** YOUR GOAL **
Check every line of the entries for "will", and copy the lines that hold it.

** INPUT MATERIAL **
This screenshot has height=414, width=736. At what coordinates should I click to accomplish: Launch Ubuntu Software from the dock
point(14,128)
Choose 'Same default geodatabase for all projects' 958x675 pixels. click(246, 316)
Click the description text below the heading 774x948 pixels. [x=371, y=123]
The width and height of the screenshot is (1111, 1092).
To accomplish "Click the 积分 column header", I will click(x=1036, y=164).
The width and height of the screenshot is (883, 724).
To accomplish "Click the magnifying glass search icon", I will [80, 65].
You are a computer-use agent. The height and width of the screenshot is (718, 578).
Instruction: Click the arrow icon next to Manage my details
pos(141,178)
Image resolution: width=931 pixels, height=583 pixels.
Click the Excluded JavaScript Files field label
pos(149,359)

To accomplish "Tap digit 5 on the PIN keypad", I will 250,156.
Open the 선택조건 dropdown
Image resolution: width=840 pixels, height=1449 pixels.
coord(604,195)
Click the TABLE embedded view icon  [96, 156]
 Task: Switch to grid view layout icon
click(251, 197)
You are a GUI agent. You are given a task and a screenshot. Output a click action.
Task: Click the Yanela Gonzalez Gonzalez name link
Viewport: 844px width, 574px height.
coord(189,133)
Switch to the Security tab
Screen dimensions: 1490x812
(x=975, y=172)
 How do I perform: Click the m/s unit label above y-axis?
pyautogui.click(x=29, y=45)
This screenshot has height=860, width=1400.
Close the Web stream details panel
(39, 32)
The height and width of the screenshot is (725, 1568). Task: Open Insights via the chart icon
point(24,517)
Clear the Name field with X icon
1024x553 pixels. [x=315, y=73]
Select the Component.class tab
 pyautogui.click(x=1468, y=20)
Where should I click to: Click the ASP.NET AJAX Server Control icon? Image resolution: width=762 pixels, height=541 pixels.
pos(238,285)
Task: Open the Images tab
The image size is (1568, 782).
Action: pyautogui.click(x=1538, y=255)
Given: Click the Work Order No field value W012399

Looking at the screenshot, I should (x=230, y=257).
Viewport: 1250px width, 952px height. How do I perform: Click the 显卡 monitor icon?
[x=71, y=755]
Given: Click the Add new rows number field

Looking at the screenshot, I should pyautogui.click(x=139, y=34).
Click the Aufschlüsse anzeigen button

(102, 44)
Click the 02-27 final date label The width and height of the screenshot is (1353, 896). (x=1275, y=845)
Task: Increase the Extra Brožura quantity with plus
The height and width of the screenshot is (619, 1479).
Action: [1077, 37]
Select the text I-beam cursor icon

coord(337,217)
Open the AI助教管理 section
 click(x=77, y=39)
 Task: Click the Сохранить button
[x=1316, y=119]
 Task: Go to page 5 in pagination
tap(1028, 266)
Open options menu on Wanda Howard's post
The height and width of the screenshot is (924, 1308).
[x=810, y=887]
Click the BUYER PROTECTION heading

** TASK ANSWER **
To accomplish "Click the 积分 column header", I will click(x=1036, y=164).
To accomplish "Click the magnifying glass search icon", I will [80, 65].
To accomplish "Tap digit 5 on the PIN keypad", I will 250,156.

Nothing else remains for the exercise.